Due to $1 billion in charges from its underperforming assets, Enron reported its first quarterly loss in four years in October, and the SEC formally opened an investigation into its financial statements. Over 20,000 of the business's employees' 401k pension plans were locked for 30 days due to a change of administrator during November, at the same time that the company disclosed that it had inflated its revenues by $591 million between 1997 and 2000. Enron and Dynegy had agreed to merge, but the deal was abandoned because of worries that Enron's off-balance-sheet debts were still not transparent. The company's stock price dropped to an all-time low of $.26 per share on November 30th, from $80 in February. Enron requested bankruptcy protection two days later on 2nd of December, marking less than a year since it became the seventh biggest corporation in the United States. .

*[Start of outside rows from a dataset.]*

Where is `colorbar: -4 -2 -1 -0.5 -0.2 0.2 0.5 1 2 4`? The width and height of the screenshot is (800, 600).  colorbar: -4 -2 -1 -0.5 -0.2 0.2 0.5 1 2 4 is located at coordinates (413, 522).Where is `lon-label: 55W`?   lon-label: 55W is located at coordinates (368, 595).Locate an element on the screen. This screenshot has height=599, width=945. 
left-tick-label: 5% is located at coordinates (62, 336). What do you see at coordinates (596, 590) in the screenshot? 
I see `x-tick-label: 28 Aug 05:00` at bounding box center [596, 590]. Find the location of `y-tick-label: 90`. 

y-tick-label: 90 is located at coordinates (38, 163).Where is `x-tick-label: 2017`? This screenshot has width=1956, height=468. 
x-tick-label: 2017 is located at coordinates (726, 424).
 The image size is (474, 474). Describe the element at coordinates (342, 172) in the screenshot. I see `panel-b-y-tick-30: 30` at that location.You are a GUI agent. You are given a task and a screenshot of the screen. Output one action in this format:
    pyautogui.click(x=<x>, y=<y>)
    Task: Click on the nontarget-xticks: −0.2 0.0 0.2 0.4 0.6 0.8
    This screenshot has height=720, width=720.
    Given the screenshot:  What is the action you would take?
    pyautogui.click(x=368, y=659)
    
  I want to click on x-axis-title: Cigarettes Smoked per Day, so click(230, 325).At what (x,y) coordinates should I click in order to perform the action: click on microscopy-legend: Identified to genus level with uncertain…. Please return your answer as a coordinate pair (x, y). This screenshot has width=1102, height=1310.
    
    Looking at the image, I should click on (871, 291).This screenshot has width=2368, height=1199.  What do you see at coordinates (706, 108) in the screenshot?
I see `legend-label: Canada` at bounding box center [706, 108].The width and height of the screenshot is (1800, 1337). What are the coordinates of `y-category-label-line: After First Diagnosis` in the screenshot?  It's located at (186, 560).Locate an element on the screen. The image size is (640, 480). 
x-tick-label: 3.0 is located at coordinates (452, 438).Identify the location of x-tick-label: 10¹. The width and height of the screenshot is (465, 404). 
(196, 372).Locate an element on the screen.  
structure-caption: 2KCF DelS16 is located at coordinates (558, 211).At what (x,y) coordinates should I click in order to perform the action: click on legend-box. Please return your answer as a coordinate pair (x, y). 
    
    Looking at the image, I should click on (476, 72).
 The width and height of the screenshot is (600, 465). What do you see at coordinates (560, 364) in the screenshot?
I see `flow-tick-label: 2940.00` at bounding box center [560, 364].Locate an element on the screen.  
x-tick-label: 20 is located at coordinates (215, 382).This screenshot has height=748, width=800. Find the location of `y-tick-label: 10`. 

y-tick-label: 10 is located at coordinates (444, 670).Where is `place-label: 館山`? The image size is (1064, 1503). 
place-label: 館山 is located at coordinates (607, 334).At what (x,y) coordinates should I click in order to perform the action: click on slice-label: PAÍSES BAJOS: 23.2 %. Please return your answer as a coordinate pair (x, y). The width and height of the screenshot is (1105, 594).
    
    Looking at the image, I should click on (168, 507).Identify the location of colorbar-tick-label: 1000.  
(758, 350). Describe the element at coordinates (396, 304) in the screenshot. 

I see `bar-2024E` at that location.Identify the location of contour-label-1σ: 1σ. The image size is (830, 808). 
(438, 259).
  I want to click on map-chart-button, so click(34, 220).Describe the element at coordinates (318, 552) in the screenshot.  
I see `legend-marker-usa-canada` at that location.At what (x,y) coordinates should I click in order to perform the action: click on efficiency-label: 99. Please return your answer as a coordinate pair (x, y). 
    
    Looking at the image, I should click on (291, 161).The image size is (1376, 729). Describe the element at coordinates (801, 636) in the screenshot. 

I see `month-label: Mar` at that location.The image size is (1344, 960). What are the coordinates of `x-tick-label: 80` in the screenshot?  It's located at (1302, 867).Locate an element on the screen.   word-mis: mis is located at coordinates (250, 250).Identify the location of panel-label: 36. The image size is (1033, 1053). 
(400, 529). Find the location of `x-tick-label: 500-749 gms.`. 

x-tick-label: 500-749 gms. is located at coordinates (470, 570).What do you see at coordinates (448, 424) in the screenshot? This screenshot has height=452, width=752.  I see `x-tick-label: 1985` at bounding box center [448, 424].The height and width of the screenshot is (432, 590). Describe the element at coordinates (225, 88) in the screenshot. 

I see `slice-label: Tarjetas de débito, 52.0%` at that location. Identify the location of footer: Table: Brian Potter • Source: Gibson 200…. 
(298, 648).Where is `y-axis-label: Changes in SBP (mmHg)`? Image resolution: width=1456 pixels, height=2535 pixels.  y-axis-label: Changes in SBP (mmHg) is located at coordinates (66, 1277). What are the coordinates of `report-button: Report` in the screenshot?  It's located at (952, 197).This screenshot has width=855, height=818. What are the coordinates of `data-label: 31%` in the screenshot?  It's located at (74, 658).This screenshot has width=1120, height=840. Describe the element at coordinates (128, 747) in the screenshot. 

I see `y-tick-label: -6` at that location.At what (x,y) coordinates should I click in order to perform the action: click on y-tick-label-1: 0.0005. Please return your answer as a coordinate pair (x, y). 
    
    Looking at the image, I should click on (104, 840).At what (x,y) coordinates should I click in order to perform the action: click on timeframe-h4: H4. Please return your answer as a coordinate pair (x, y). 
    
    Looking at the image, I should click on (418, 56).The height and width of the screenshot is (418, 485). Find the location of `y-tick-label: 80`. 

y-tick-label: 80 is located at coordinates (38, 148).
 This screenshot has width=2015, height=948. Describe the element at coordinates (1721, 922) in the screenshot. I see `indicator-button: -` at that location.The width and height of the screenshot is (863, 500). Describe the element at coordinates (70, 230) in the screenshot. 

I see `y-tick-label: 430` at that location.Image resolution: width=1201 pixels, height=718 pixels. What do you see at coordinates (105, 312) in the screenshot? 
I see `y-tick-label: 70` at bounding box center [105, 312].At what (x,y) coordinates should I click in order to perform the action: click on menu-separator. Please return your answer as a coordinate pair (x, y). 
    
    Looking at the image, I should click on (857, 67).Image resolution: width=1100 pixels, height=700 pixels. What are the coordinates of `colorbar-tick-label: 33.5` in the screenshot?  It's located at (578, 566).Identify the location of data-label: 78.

Thousands of employees lost their jobs and their life savings, and shareholders eventually sued banks like JP Morgan Chase and Citigroup for conducting deals with Enron, later winning $7.2 billion that was shared amongst the 1.5 million victims. Many Enron executives were indicted on a variety of charges and were later sentenced to prison. Notably, in 2006 both Skilling and Lay were convicted on various charges of conspiracy and fraud. Skilling was initially sentenced to more than 24 years but ultimately served only 12. Lay, who was facing more than 45 years in prison, died before he was sentenced. Not exempt from punishment were Enron's auditors, Arthur Anderson, who were one of the 5 big accounting firms, and also had their reputation dragged through the mud for their compliance in the fraud. They were found guilty of destroying documents that were of relevance to the SEC, which was cause to void their auditing license and leave the firm with no choice but to close. Hence their absence from the big 4 that we know today, although their consultancy branch does still operate as Accenture.
The fiasco saw the United Sates senate impose much tighter regulations to prevent a repeat in the future namely the Sarbanes-Oxley Act of 2002, which created a board to oversee audit reports for public companies and strict controls on what services auditors could provide. Along with the requirement for executives to sign off on all financial reports, meaning they could no longer plead ignorance for their firm's wrongdoings. Undoubtedly the effects of the Enron Scandal are still felt in the finance industry today.